やや遠間ではあったが、私はふっと金貨を投じ、ちゃぽんと寄進壷の中へと投じることに成功した。この成否が重要であるとされ、中には成功するまで続ける人もいる。
ベルも銀貨を投じ、ちゃぽんと一投で成功させた。
「よし」
ちらと見ると、少し満足げな笑みを口元に浮かべている。なかなか可愛らしいところもあるものだ。
そうして踵を返した時、神官の一人と視線が合った。
金髪をロングにした、美女だ。人間の二十代、豊満な身体を金と白の法衣の下に押し込んでいる。
その彼女は私に会釈をすると、徐に歩み寄ってきては私の隣にいるベルの前に立ち、その艶やかな薄赤の唇を開いた。
「ご寄進をありがとうございます。ト=テルタ神のご笑覧がございますよう。 ――特にベル、あなたには」
そう言われて、私は右斜め下を見る。ベルは先程の笑みはどこへやら、仏頂面で神官の彼女を見つめ返していた。
「知り合いか」
「うん。元スラム仲間」
『元』が幾分か強調されていたのは、気のせいではないだろう。
そんな微妙な視線を知ってか知らずか、神官の彼女は改めて私に向き直ると、もう一度会釈をした。

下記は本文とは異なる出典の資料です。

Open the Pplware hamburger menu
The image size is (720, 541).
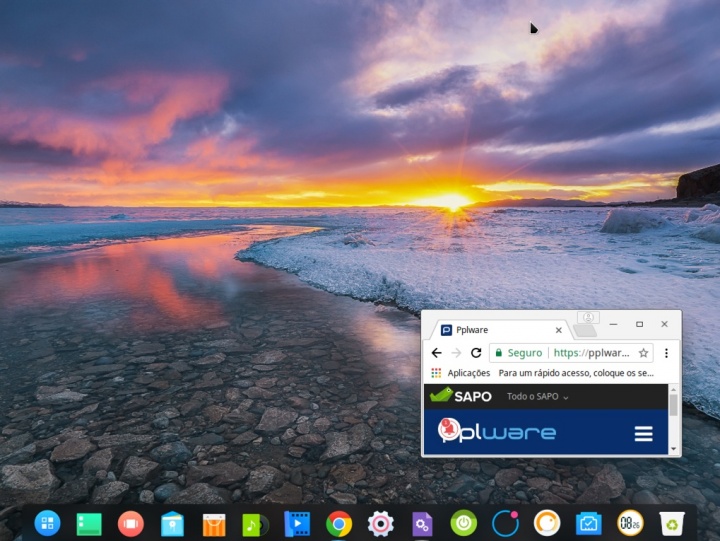point(643,433)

「申し遅れました。ト=テルタ様にお仕えする神官の一人、メリアと申します」
最初の仕事 †
メリアと名乗った彼女は、私とベルを聖堂の端の方へと導き、そこで話を再開する。
「それで、ええと。あなた様は?」
「昨日、ラクナウの方から船に乗って。新たな安息の地を求めて来た」
「まあ、それは。長旅、お疲れ様でした」
言いながら、メリアはさりげなく私を見た。その視線の動きは、ベルが私を見た時のものと極めて近かったように思える。
「宿が取れずに途方にくれてたから案内してあげた」
「それは良いことをしましたね」
「それほどでもない」
ベルが頷く。暴利を貪ったことを付け加えたなら、本当にそれほどでもない。